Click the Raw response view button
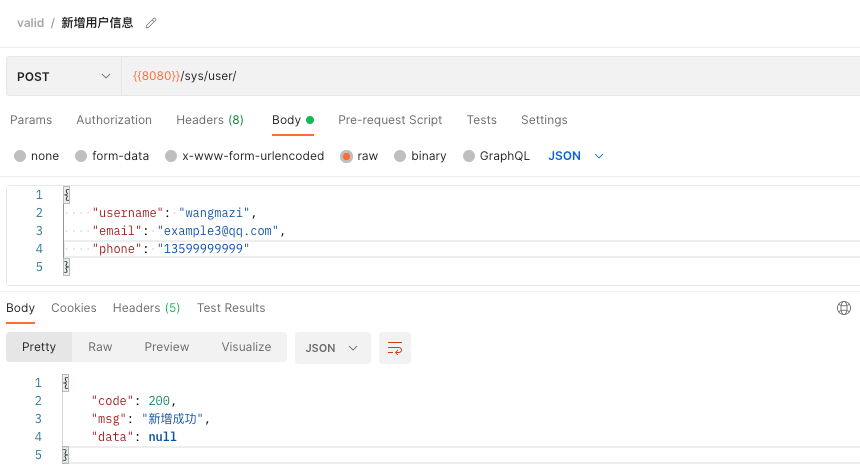860x467 pixels. pos(100,347)
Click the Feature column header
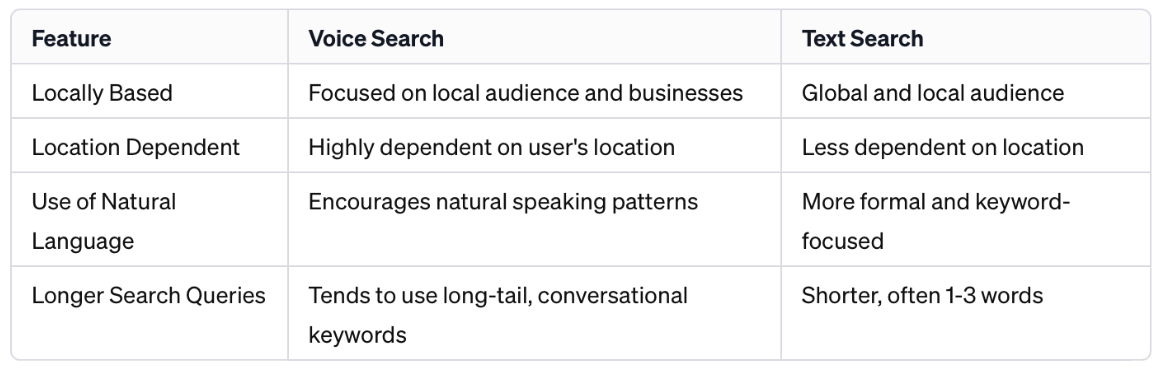 point(71,39)
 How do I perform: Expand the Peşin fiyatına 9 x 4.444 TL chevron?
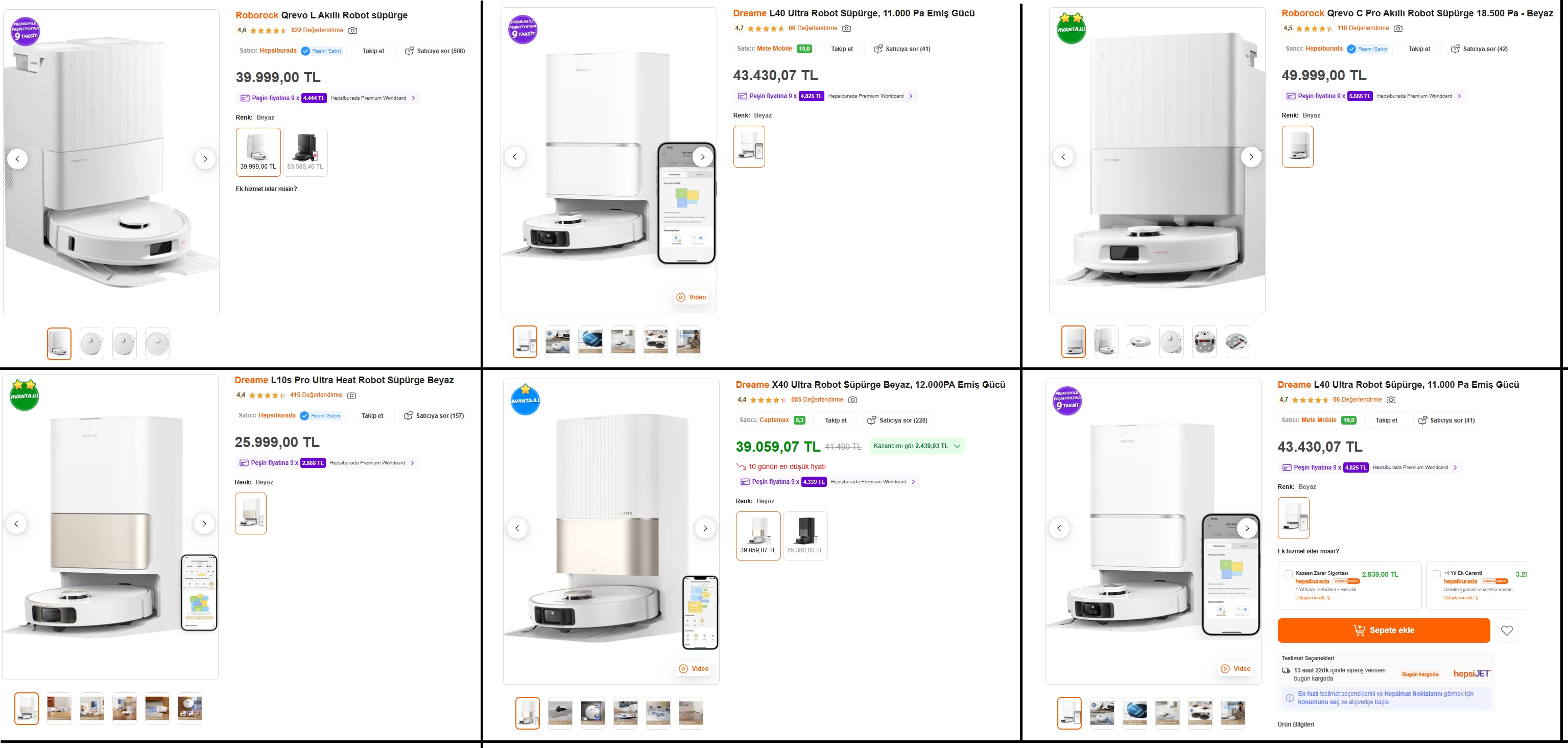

YOUR INSTRUCTIONS:
Put each line of the listing above into the copy exactly, dropping the pictures.

RESPONSE TO THE TASK:
Click the Raw response view button
860x467 pixels. pos(100,347)
Click the Feature column header
 point(71,39)
 How do I perform: Expand the Peşin fiyatına 9 x 4.444 TL chevron?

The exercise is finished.